Kerry made the assessment after his second meeting with Palestinian President Mahmoud Abbas since arriving in Amman on Tuesday to press on with efforts to revive negotiations frozen since 2010 in a dispute over Israeli settlement building on occupied land. Israel announced a new expansion on Wednesday.
“We have been able to narrow these gaps very significantly,” Kerry told a news conference in the Jordanian capital, Amman.
“And so we continue to get closer and I continue to remain hopeful that the sides can soon be able to come and sit at the same table,” he added without elaborating.
Abbas was due to meet other PLO (Palestinian Liberation Organisation) leaders in the West Bank city of Ramallah on Thursday ahead of a decision on whether negotiations with Israel should resume, Palestinian officials said.
The Palestinian leader has given no public indication of his intentions.

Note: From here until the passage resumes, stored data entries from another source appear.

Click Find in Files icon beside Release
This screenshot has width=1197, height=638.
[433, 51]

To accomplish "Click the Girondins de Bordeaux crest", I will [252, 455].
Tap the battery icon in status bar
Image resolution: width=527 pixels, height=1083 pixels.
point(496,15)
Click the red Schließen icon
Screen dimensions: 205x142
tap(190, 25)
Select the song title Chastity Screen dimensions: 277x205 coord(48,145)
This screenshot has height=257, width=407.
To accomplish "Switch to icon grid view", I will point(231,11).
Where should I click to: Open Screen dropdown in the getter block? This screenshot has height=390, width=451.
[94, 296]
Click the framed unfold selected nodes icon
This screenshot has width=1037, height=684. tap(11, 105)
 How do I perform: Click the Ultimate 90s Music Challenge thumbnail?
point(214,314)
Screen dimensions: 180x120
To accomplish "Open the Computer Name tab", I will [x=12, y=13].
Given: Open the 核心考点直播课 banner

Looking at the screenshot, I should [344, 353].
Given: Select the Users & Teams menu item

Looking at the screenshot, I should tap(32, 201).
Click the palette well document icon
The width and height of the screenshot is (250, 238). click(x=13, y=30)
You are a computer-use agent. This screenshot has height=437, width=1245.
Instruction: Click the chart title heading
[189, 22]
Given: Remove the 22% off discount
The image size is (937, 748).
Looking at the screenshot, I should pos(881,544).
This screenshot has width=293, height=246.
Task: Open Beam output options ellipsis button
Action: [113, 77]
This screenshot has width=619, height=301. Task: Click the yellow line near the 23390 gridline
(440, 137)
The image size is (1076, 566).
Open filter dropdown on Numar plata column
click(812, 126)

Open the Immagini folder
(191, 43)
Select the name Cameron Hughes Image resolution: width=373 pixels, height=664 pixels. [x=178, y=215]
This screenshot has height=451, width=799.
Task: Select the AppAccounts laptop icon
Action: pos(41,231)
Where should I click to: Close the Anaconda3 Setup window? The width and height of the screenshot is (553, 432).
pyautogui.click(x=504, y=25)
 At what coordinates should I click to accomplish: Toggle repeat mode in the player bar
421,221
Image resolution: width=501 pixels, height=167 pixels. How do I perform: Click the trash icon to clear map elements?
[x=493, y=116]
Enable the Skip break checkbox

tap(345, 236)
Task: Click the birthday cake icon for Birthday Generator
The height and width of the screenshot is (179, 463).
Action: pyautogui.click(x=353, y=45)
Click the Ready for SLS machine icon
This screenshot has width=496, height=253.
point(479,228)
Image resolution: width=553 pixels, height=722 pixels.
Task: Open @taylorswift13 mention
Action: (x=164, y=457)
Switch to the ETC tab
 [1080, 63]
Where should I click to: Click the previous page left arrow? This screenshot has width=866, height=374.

But Jordanian Foreign Minister Nasser Judeh said a wider group of Arab officials had offered a strong endorsement of Kerry’s efforts after meeting the U.S. diplomat in Amman.
Neither U.S. nor Palestinian officials have given details of the discussions between Abbas and Kerry. Israel has also said little this week but announced a step that clashed with U.S. peace efforts – the granting of initial approval on Wednesday for the construction of 732 new homes in Modiin Ilit, a West Bank settlement midway between Jerusalem and Tel Aviv.
Abbas has said settlement expansion must stop before talks with Israel can get under way. Israeli Prime Minister Benjamin Netanyahu has called on him to return to negotiations unconditionally.
A positive Palestinian decision, if one were to emerge on Thursday or soon thereafter, would be the first tangible sign of progress in Kerry’s nearly six-month drive to revive the Israeli-Palestinian peace process, now largely overshadowed by upheaval in Egypt and civil war in Syria.
ARAB LEAGUE
At the news conference, Kerry again held out the prospect of the rewards Israel could reap in a deal leading to the creation of a Palestinian state in territory it captured in the 1967 Middle East war.
He said Israel should consider carefully a 2002 Arab League peace initiative that it rejected in the past.
“Israel needs to look hard at this initiative, which promises Israel peace with 22 Arab nations and 35 Muslim nations – a total of 57 nations that are standing and waiting for the possibility of making peace with Israel,” he said.
The plan, put forward by Saudi Arabia at an Arab League summit in Beirut in 2002, offered full recognition of Israel but only if it gave up all land seized in the 1967 Middle East war and agreed to a “just solution” for Palestinian refugees.
Softening the plan three months ago, a top Qatari official raised the possibility of land swaps in setting future Israeli-Palestinian borders. Israeli Foreign Minister Tzipi Livni said at the time it was “good news that should be welcomed”.
Jordanian foreign minister Judeh told the news conference that Arab League officials had been impressed by Kerry’s ideas:
“It was an excellent meeting,” he said.
“A statement was issued that delivered a strong appreciation of the commitment of the Obama administration and Mr. Kerry to achieve peace and reach a two-state solution that sets up a Palestinian state alongside Israel and guarantees security for the countries of the region.”
Palestinians want deliberations on a future state to be based on lines that existed before Israel captured the West Bank and East Jerusalem in the 1967 Middle East war, but they have voiced a readiness for possible territorial trade.
Netanyahu has called the pre-1967 war boundaries indefensible. He has not spoken about land swaps but he has said not all settlements would remain in Israeli hands under a future peace agreement.
One compromise mooted in the Israeli media has been a U.S. statement declaring the pre-1967 lines a foundation for peace talks, and Netanyahu voicing reservations but effectively accepting that position.
Israeli officials said they were unaware of any plans by Kerry to visit Israel on his latest trip, and some diplomats and Middle East analysts are sceptical that the Israelis and Palestinians will resume peace talks soon.
The core issues that need to be settled in the more than six-decade-old dispute include borders, the fate of Palestinian refugees, the future of Jewish settlements in the West Bank and the status of Jerusalem.
Most countries consider Israel’s settlements on occupied land illegal, a view it disputes.
The European Union said on Tuesday it would bar financial assistance to Israeli organisations operating in the occupied territories, a move Israel’s prime minister denounced as meddling in bilateral relations with the Palestinians.